• **Job**
In the data, switch every "screenshot" to "screen capture" and write all the lines out again with nothing else changed. Leave the pictures out.

--- BEGIN ---

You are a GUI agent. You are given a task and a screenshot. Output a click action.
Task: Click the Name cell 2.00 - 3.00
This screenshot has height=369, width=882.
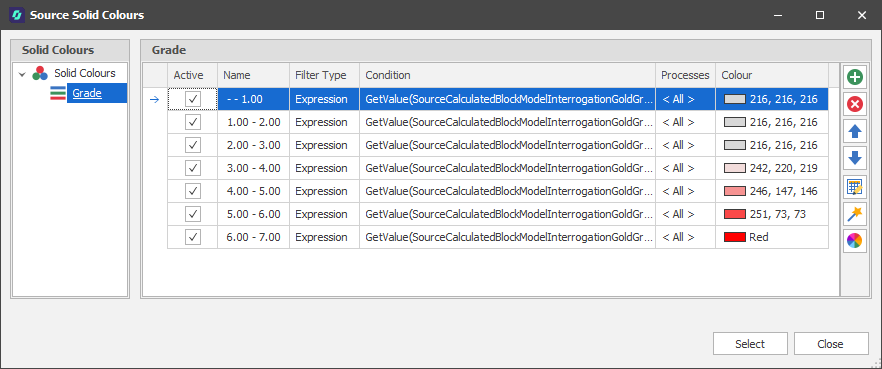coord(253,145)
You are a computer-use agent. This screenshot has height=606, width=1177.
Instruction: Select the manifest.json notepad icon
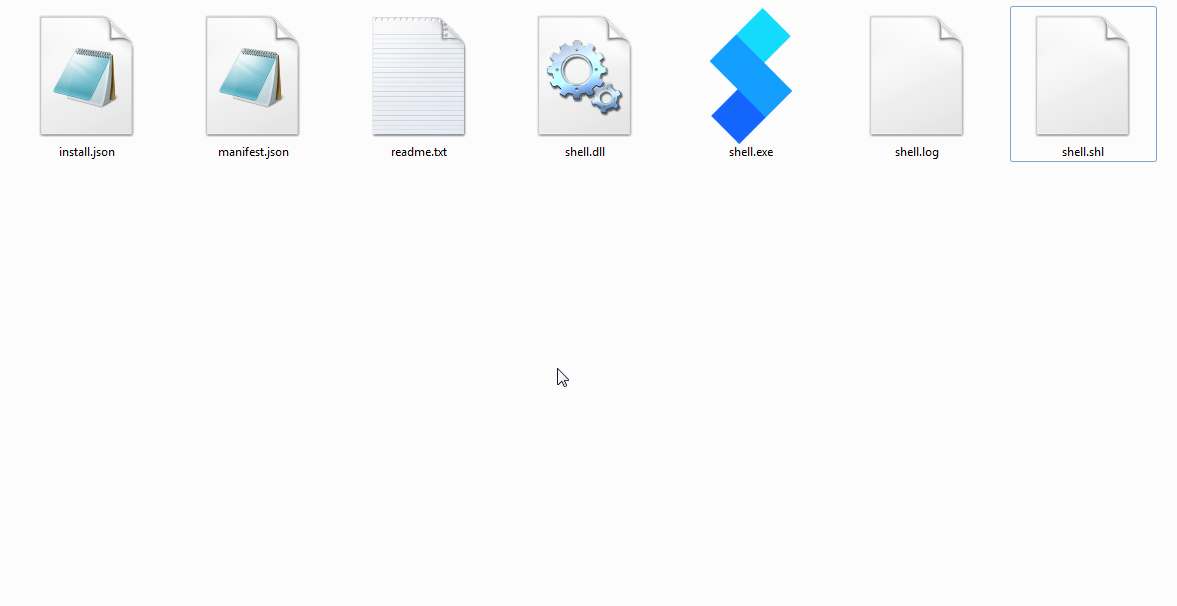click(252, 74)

--- END ---

• **Written answer**
You are a GUI agent. You are given a task and a screen capture. Output a click action.
Task: Click the Name cell 2.00 - 3.00
This screen capture has height=369, width=882.
coord(253,145)
You are a computer-use agent. This screen capture has height=606, width=1177.
Instruction: Select the manifest.json notepad icon
click(252, 74)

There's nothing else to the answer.